*** RAW DATA ***
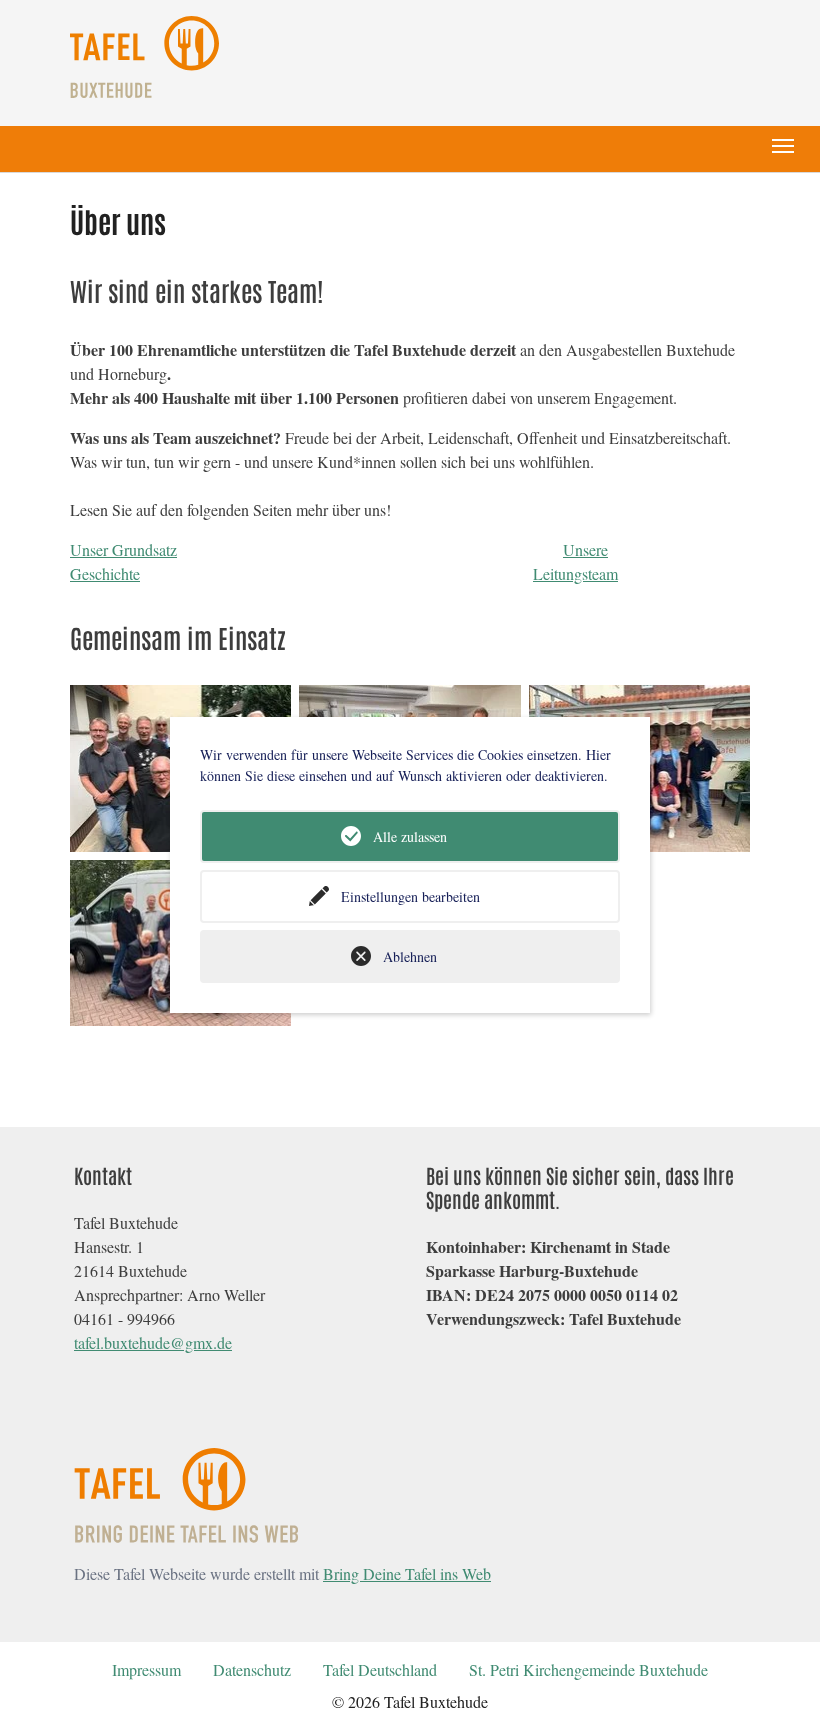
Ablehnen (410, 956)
*** End of RAW DATA ***
*** RAW DATA ***
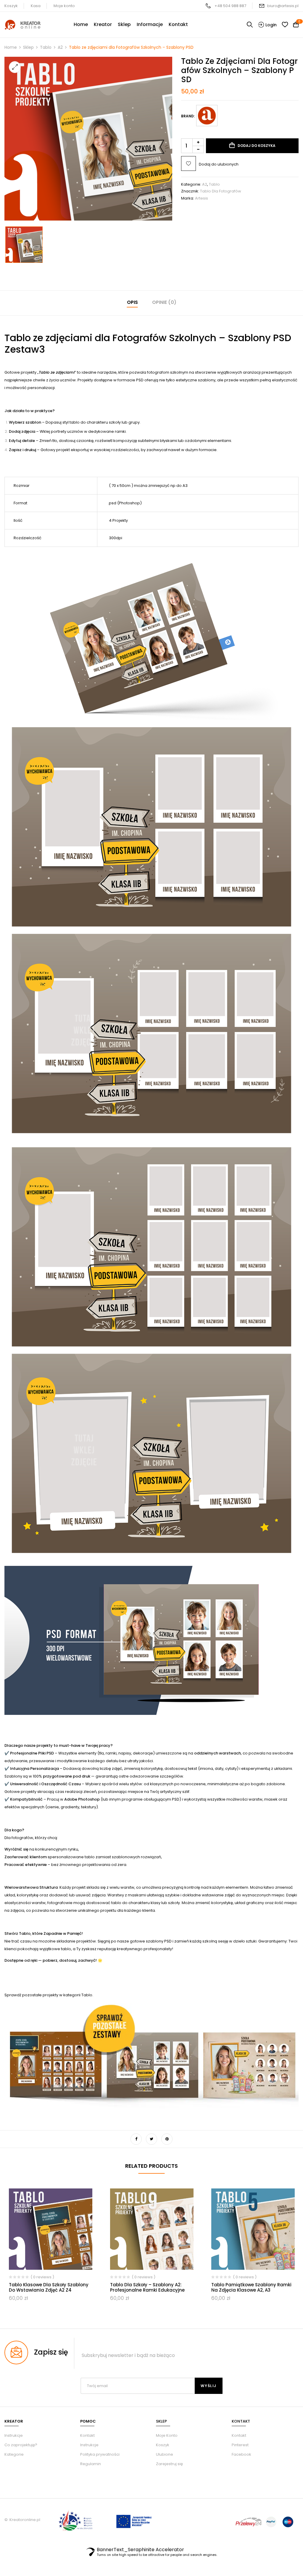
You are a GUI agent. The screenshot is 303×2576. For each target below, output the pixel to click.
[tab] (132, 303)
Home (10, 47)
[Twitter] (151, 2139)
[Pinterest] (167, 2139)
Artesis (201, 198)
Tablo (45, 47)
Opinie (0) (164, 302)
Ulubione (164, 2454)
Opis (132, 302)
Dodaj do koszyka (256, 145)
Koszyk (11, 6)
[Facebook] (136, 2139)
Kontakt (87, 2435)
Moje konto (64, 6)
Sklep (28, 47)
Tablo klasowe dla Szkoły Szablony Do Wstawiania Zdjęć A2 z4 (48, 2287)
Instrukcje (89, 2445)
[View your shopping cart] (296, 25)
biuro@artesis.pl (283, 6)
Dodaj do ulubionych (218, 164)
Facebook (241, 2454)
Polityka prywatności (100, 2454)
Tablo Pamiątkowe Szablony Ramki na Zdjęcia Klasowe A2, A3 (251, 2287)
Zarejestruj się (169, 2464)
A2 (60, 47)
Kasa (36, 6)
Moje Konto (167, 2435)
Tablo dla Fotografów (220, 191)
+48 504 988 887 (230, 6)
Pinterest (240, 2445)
*** End of RAW DATA ***
*** RAW DATA ***
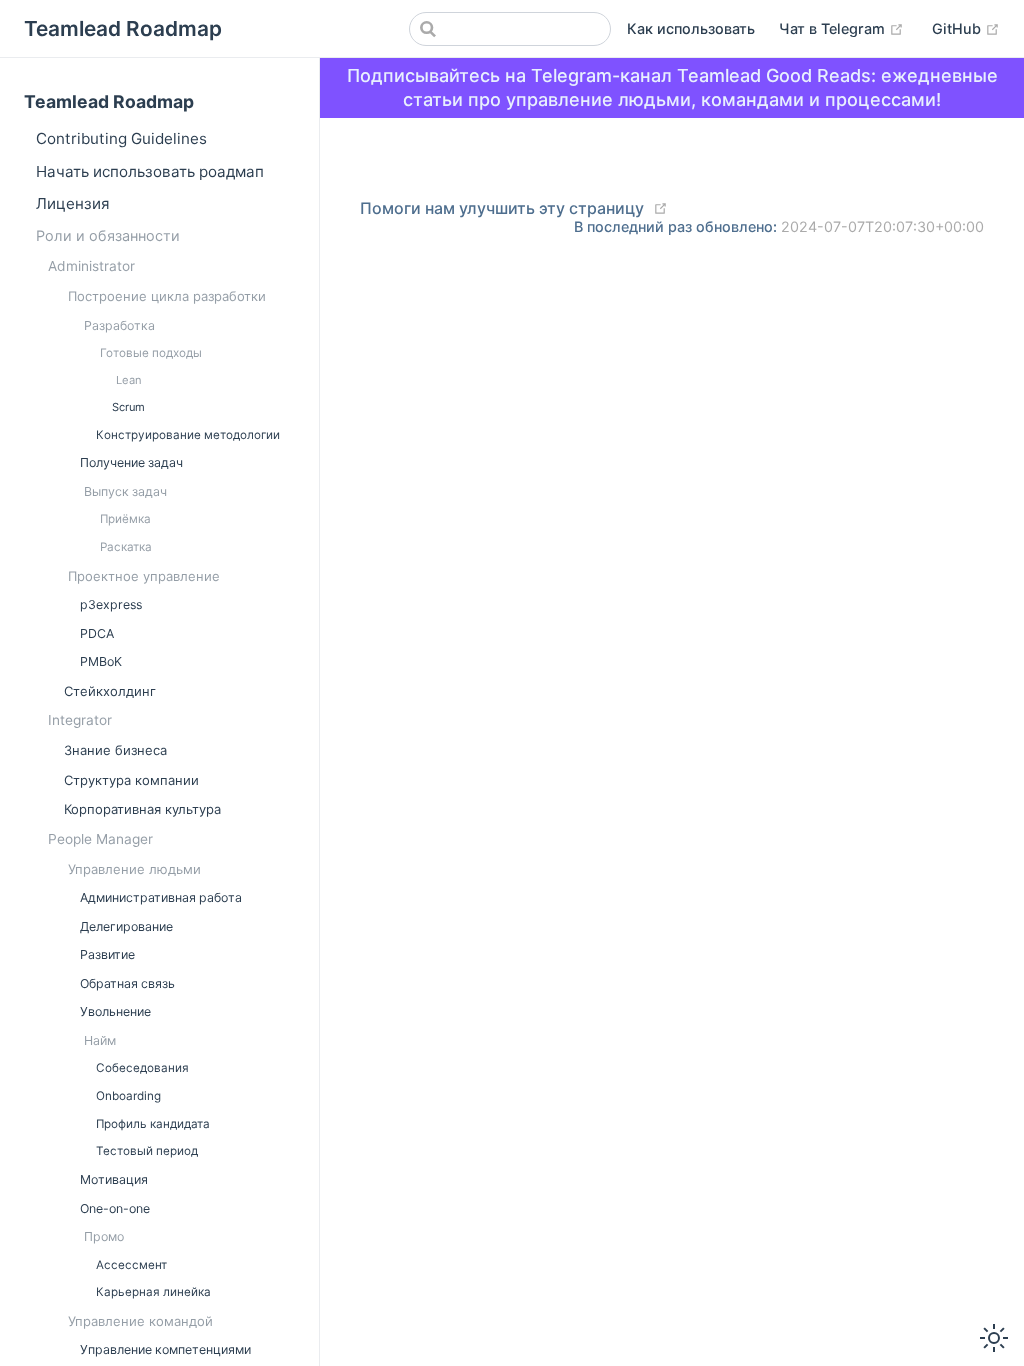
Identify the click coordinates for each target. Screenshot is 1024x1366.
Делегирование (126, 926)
*** End of RAW DATA ***
YOUR INSTRUCTIONS: Looking at the data above, write out exactly the lines that start at the one containing "Home (10, 47)" and end at the one containing "Pinterest (240, 2445)"; include both and nothing beyond.

SOLVED PROBLEM:
Home (10, 47)
[Twitter] (151, 2139)
[Pinterest] (167, 2139)
Artesis (201, 198)
Tablo (45, 47)
Opinie (0) (164, 302)
Ulubione (164, 2454)
Opis (132, 302)
Dodaj do koszyka (256, 145)
Koszyk (11, 6)
[Facebook] (136, 2139)
Kontakt (87, 2435)
Moje konto (64, 6)
Sklep (28, 47)
Tablo klasowe dla Szkoły Szablony Do Wstawiania Zdjęć A2 z4 (48, 2287)
Instrukcje (89, 2445)
[View your shopping cart] (296, 25)
biuro@artesis.pl (283, 6)
Dodaj do ulubionych (218, 164)
Facebook (241, 2454)
Polityka prywatności (100, 2454)
Tablo Pamiątkowe Szablony Ramki na Zdjęcia Klasowe A2, A3 (251, 2287)
Zarejestruj się (169, 2464)
A2 (60, 47)
Kasa (36, 6)
Moje Konto (167, 2435)
Tablo dla Fotografów (220, 191)
+48 504 988 887 (230, 6)
Pinterest (240, 2445)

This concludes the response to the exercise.